Il progetto editoriale in corso, The Enemy: The Politics and Propaganda of Anti-communism in Italy, è uno studio sull’anticomunismo sia ideologico che pragmatico in Italia lungo tutto l’arco temporale che va dall’epoca fascista alla Democrazia Cristiana; analizza inoltre il ruolo delle crociate contro i nemici politici interni ed esterni nella cultura politica italiana durante il tormentato XX secolo.

“Mi prefiggo tre obiettivi fondamentali in questo mio nuovo ruolo, ha dichiarato Marla Stone. “Il mio primo ruolo sarà quello di mentore per gli studiosi della comunità dell’Accademia; sarò inoltre l’ambasciatrice tra la comunità e le meraviglie del passato e del presente di Roma; e infine insieme allo staff dirigenziale metteremo in atto un’amministrazione valida, una programmazione accattivante, un ambiente favorevole agli scambi intellettuali e artistici e una fiorente comunità di creativi. Mi rallegro molto di poter tornare all’American Academy in Rome in questa nuova veste”.

American Academy in Rome

Fondata nel 1894, l’American Academy in Rome (AAR) è lo storico e più antico centro americano per studi indipendenti e ricerca nelle arti e nelle discipline umanistiche.

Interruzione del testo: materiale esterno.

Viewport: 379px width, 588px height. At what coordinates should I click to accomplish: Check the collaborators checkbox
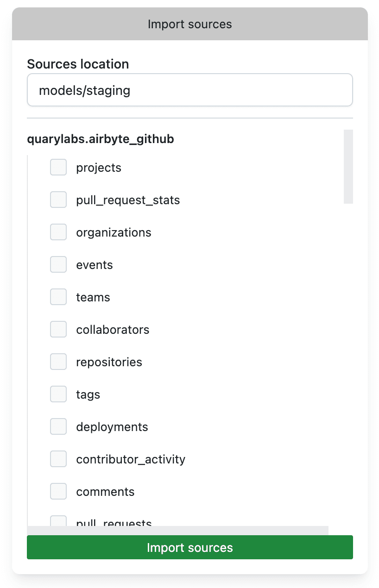[x=58, y=330]
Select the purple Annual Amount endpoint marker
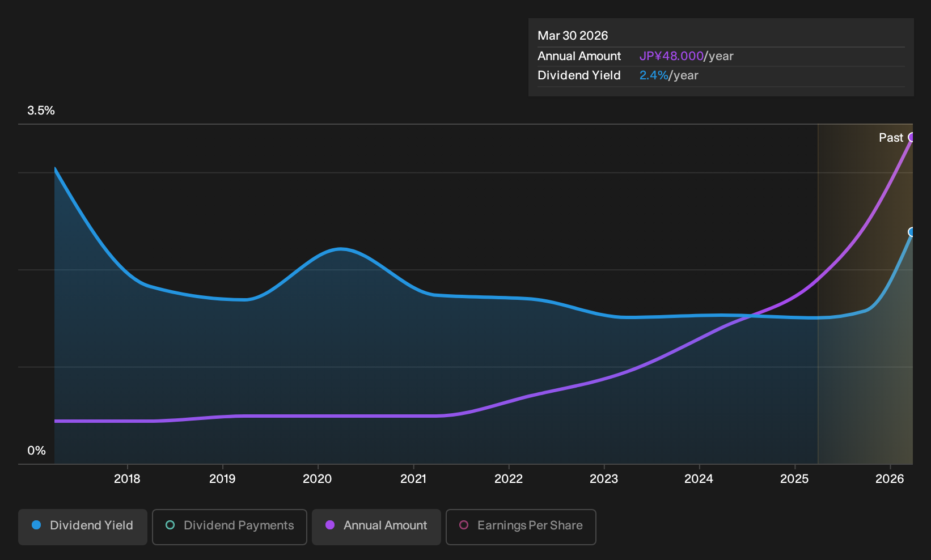The height and width of the screenshot is (560, 931). pos(911,137)
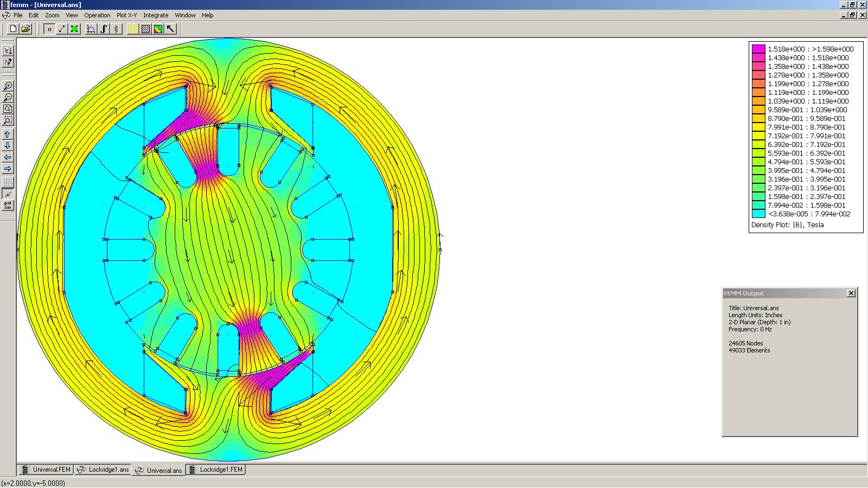Open the density plot colored icon

pos(158,29)
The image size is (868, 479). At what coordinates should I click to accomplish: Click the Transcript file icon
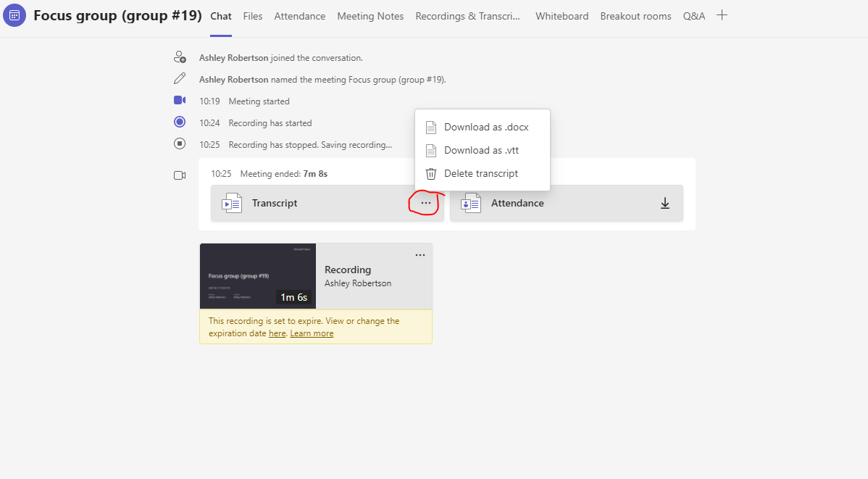click(x=232, y=204)
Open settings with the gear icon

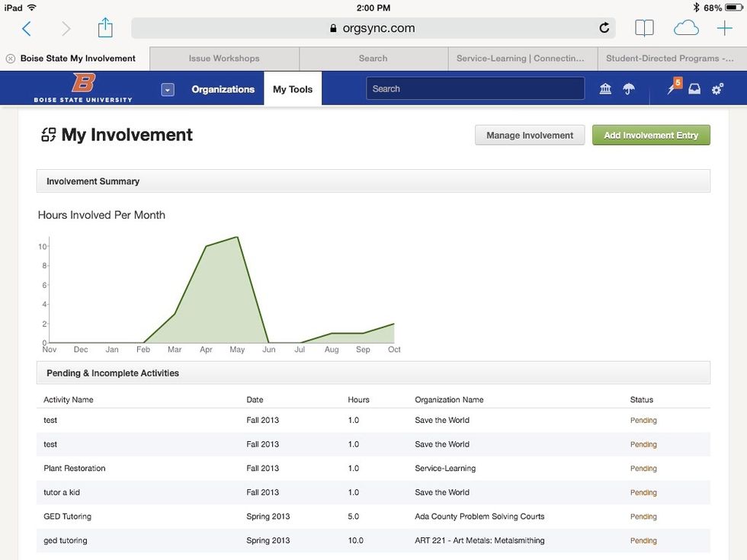coord(717,89)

Dalla data della sua fondazione ad oggi l'Accademia ha subito una profonda evoluzione, diventando un centro di riferimento internazionale per artisti e studiosi, per vivere e lavorare a Roma. La comunità dei residenti comprende una vasta gamma di discipline umanistiche ed artistiche ampiamente rappresentative del mondo culturale statunitense ed in continuo dialogo e scambio con la realtà italiana. Il sostegno offerto dall'Accademia ai Borsisti americani ed italiani ed ai Residenti, invitati dalla nostra Istituzione, incrementa e supporta le arti e le discipline umanistiche.